Tool Usage Guardrails:
- Checked by genie.execute_tool() (via the invocation strategy) before the tool's execute() method is called.
- Checked by genie.run_command() after a tool and its parameters have been determined by the command processor, but before execution and before HITL (if HITL is also active).

Behavior on "block": * If an input guardrail blocks, the operation (e.g., LLM call) is prevented, and a PermissionError is typically raised by the Genie facade method. * If an output guardrail blocks, the original output is replaced with a message indicating it was blocked (e.g., "[RESPONSE BLOCKED: Reason]"). * If a tool usage guardrail blocks, the tool execution is prevented, and an error is typically returned by genie.run_command() or genie.execute_tool().

Built-in Guardrails¶

KeywordBlocklistGuardrailPlugin (alias: keyword_blocklist_guardrail):
- Implements InputGuardrailPlugin and OutputGuardrailPlugin.
- Checks text data against a configurable list of keywords.
- Configuration:
  - blocklist (List[str]): Keywords to block/warn on.
  - case_sensitive (bool, default: False): Whether matching is case-sensitive.
  - action_on_match (Literal["block", "warn"], default: "block"): Action to take if a keyword is found.

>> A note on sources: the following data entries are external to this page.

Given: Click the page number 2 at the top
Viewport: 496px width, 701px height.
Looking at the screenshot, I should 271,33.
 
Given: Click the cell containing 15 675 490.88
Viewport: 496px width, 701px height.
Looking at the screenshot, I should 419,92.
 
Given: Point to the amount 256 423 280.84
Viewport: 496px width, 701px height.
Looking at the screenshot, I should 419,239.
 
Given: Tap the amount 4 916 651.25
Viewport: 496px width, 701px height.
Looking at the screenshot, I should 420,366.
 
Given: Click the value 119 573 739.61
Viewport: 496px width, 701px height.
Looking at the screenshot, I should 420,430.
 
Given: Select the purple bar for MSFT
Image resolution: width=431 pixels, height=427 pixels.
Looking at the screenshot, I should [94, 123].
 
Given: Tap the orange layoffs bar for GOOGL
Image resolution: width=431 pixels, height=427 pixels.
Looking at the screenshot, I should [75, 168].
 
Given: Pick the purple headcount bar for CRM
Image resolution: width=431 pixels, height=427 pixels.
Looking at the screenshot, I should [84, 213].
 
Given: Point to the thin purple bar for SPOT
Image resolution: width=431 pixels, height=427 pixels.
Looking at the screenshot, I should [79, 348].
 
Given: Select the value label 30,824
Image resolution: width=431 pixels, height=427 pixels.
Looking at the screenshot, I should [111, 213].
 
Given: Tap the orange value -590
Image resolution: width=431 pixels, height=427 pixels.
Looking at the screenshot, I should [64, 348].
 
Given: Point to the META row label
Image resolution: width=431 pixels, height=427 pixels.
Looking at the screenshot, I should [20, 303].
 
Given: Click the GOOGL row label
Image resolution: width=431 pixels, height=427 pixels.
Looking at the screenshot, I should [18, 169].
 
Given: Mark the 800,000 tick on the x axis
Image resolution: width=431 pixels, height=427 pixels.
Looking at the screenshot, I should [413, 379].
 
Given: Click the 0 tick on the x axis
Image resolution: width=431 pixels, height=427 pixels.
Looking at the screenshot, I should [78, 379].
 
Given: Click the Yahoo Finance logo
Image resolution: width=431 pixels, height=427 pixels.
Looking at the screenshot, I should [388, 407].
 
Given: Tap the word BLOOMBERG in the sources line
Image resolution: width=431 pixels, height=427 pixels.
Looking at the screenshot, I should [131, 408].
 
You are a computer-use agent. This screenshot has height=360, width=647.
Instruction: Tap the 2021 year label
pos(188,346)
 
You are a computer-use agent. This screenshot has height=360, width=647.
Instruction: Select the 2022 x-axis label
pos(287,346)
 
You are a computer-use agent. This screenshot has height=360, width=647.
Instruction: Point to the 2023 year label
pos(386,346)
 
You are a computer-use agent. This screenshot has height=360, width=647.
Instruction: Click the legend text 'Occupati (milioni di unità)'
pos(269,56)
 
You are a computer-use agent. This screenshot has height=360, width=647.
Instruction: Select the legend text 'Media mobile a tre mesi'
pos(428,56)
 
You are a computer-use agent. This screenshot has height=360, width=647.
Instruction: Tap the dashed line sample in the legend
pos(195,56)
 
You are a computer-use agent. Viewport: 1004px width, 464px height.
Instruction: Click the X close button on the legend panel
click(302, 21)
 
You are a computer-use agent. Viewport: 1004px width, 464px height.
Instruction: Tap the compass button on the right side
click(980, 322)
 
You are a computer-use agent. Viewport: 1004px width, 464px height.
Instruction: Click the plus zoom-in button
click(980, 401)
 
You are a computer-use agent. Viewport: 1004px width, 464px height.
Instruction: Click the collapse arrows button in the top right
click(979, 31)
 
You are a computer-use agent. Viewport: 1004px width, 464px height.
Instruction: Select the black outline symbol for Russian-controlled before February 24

Creating Custom Guardrail Plugins¶

Choose the Base Protocol:
- InputGuardrailPlugin: Implement async def check_input(self, data: Any, context: Optional[Dict[str, Any]]) -> GuardrailViolation.
- OutputGuardrailPlugin: Implement async def check_output(self, data: Any, context: Optional[Dict[str, Any]]) -> GuardrailViolation.
- ToolUsageGuardrailPlugin: Implement async def check_tool_usage(self, tool: Tool, params: Dict[str, Any], context: Optional[Dict[str, Any]]) -> GuardrailViolation. A single plugin class can implement multiple of these protocols if it's designed to check different types of data.
Implement the Check Logic: Your method should analyze the data (and context or tool/params) and return a GuardrailViolation dictionary.
Register Your Plugin: Use entry points in pyproject.toml or place it in a directory specified by plugin_dev_dirs in MiddlewareConfig.
Configure It: Add its ID to the appropriate list in features (e.g., features.input_guardrails) and provide any necessary configuration in guardrail_configurations.